Document segment:
....
So I turned 29 yesterday…. not really obviously, I’m in denial a bit about my aging problem. I turned 36 and it was a pretty miserable birthday spent, yet again in bed, sick. I was sick last year as well; I actually think I stress myself out a week or two before my birthday about the fact that I am aging, and I become literally ill over the thought (not really but it’s a fun theory). I always thought I would be one of those “grow old gracefully” women or maybe I ignorantly believed I would never actually grow old. I would NEVER consider Botox, or plastic surgery, or even wrinkle creams because those were for people who had self- esteem issues and couldn’t just age gracefully. That’s what I thought when I was 19. Now that I’m 36 and decaying, I think differently about those ideas in little jars and needles. I would probably consider all of the above plus whatever new they come out with; not that I’m proud of that fact. Life for a woman in her prime is like a beautiful, white, rose- stunningly lovely.
So Beautiful, so Proud, so Pristine.
And slowly, as the seasons change and the winds blow and the air turns cold, the roses petals start to fall off, one by one, and they start to brown and wither and decay and eventually die. I feel kind of like that rose, still tall and strong, all my petals in place, some of them even still have a beautiful hue, but others are starting to wilt a bit and many of them are starting to brown around the edges. It’s just not quite as pretty and youthful as it once was. That’s my take on growing old gracefully or not so gracefully as I’ll readily admit. It is a hard pill to swallow when it actually starts to occur to you and not just those old people around you. It seems as if in the blink of an eye, I turned around from my pristine innocence to view a much older, more wrinkled version of the young girl I once knew in the mirror.
I know for the next few posts I was going to write about the systems I have in place for the Ronne family but it seems appropriate today, in the spirit of my decaying, aging body, to talk instead about some of the systems I have in place to slow down the decaying process as much as humanly possible (which really isn’t all that much in the grand scheme of it all). First, I own the systems, for sure. Every woman reading this knows what I’m talking about –the systems that the 19th centurions affectionately referred to as girdles. I don’t actually know what they’re called, Spanx I think, I do own them – but I don’t wear them. I can’t. They hurt, and I can’t eat anything with one of those contraptions on, not to mention, they kind of deter things from happening very sporadically or romantically in the bedroom - who knows maybe that’s why they were created, some woman had enough of her husband’s prowling hands and Voila! A million dollar idea was born.
....
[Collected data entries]
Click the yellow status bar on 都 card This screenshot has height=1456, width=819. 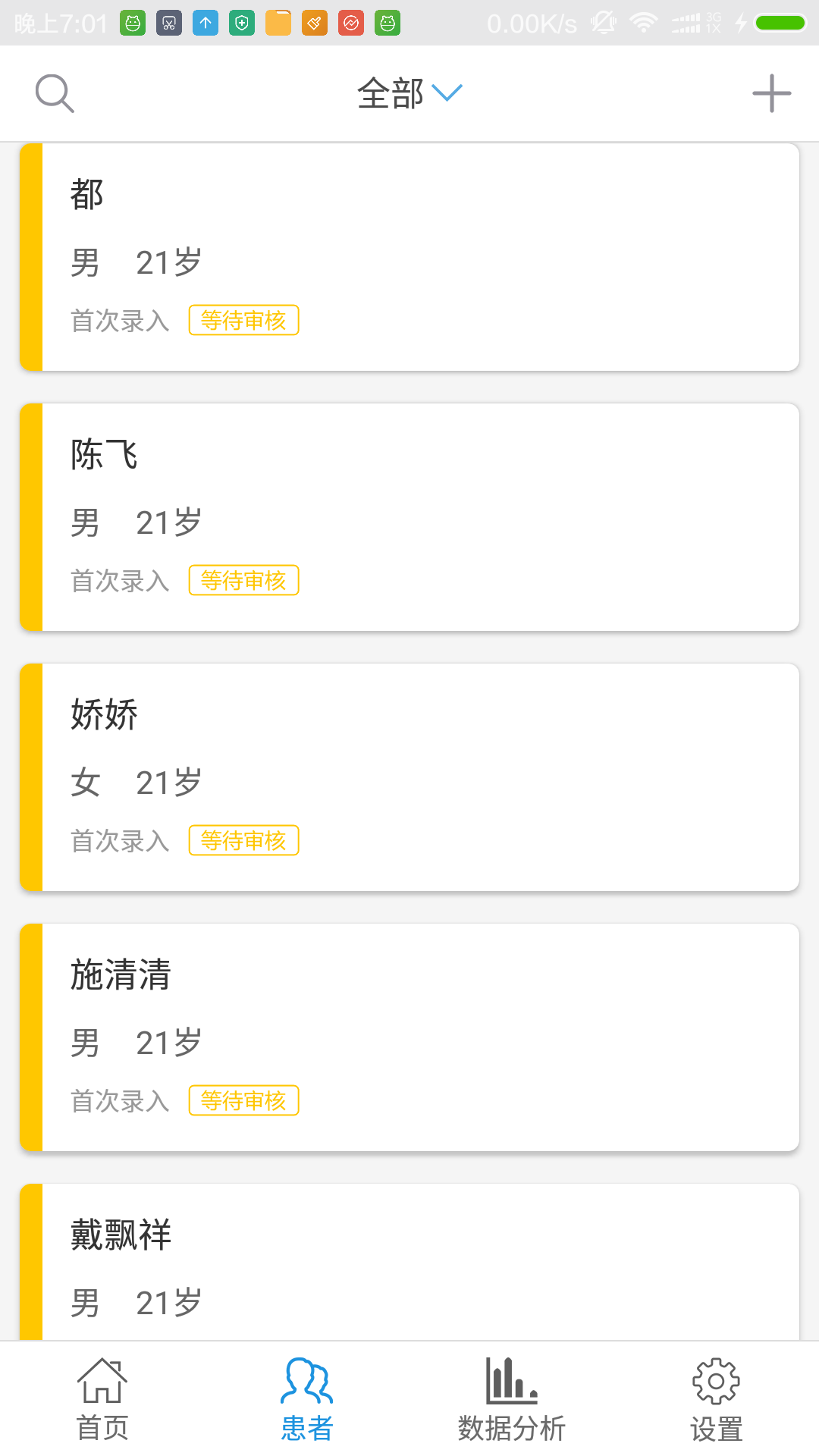[31, 257]
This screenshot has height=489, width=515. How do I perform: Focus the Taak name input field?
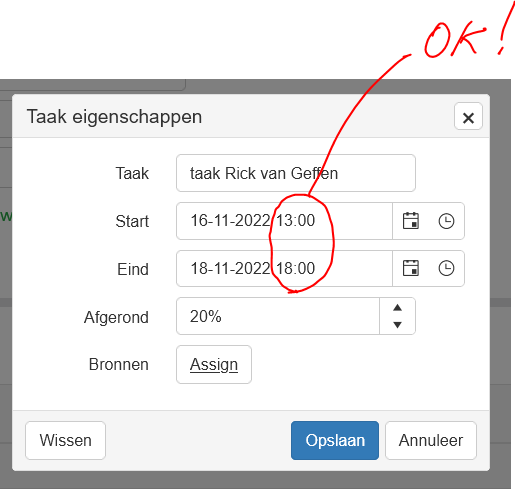pos(296,173)
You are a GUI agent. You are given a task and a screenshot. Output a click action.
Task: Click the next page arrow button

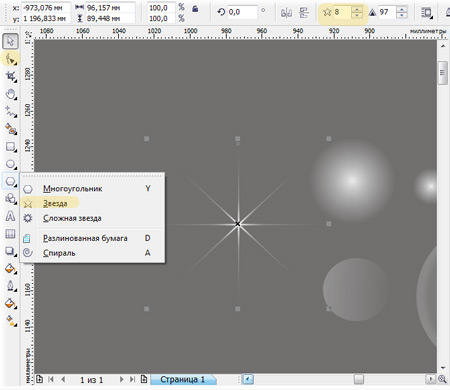pyautogui.click(x=122, y=379)
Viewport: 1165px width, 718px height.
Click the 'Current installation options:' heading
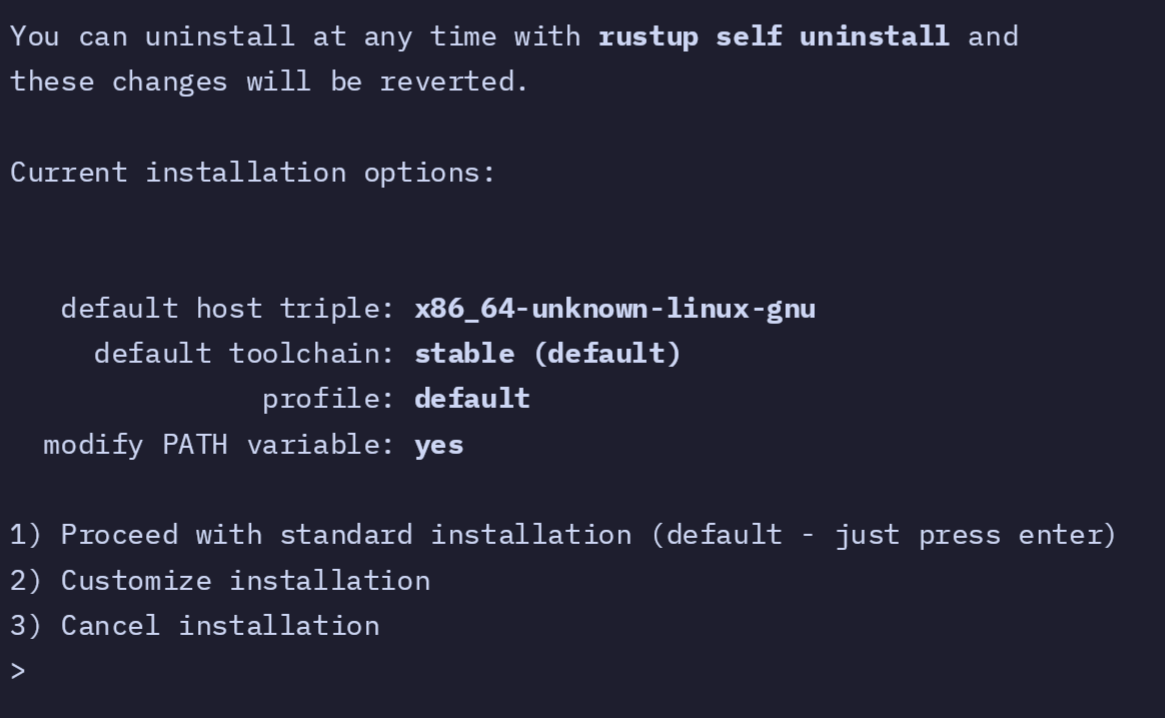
....
Problems and tasks:
A. In the post about aging, what age does the writer actually turn?
B. Please print the post about aging word for word, beginning at the words "So Beautiful, so" and stopping after "in the mirror.".

Task answers:
A. 36

B.
So Beautiful, so Proud, so Pristine.
And slowly, as the seasons change and the winds blow and the air turns cold, the roses petals start to fall off, one by one, and they start to brown and wither and decay and eventually die. I feel kind of like that rose, still tall and strong, all my petals in place, some of them even still have a beautiful hue, but others are starting to wilt a bit and many of them are starting to brown around the edges. It’s just not quite as pretty and youthful as it once was. That’s my take on growing old gracefully or not so gracefully as I’ll readily admit. It is a hard pill to swallow when it actually starts to occur to you and not just those old people around you. It seems as if in the blink of an eye, I turned around from my pristine innocence to view a much older, more wrinkled version of the young girl I once knew in the mirror.